■ Exercise brief
The word "will" occurs in some of the lines below; copy each of those lines.

● ● ●

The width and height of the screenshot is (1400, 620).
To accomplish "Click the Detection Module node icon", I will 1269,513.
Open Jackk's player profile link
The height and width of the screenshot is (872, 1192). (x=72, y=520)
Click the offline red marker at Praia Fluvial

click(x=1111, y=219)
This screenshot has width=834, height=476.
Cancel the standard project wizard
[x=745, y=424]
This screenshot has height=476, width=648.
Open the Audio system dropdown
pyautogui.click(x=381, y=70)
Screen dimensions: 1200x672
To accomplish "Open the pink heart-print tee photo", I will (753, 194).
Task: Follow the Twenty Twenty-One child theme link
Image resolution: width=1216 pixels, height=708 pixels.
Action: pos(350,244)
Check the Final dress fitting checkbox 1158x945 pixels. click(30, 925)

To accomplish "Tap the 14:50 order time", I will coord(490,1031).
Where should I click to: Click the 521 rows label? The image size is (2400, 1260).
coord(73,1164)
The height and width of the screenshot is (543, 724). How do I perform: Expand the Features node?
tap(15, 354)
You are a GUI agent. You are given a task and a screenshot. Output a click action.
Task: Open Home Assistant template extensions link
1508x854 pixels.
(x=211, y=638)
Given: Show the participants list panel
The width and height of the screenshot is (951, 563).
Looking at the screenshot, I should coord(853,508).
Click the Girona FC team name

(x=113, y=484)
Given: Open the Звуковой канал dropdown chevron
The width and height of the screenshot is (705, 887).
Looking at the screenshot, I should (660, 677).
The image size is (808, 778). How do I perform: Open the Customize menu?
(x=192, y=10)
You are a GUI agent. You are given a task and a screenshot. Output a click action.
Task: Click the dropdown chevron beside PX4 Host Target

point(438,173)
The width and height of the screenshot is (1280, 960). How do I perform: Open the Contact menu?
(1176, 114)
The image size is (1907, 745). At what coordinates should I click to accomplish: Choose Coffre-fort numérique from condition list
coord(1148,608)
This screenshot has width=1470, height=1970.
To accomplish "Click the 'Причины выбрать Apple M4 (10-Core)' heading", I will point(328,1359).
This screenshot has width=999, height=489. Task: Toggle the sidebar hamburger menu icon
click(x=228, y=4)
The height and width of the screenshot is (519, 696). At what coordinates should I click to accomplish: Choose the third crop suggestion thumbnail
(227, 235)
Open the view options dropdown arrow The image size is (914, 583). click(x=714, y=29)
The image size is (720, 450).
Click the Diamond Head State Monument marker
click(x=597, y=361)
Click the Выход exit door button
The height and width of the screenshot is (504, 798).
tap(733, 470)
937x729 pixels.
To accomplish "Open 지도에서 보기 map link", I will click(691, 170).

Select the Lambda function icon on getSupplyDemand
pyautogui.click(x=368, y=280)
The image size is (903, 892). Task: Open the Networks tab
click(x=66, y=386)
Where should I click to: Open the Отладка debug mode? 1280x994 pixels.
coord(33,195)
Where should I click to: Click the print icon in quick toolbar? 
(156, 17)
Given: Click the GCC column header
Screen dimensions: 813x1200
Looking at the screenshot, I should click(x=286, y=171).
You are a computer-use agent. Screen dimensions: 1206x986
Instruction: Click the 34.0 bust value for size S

● ● ●

■ Solution to the exercise
To accomplish "Click the Detection Module node icon", I will 1269,513.
To accomplish "Open the pink heart-print tee photo", I will (753, 194).
To accomplish "Tap the 14:50 order time", I will coord(490,1031).
To accomplish "Click the 'Причины выбрать Apple M4 (10-Core)' heading", I will point(328,1359).
To accomplish "Open 지도에서 보기 map link", I will click(691, 170).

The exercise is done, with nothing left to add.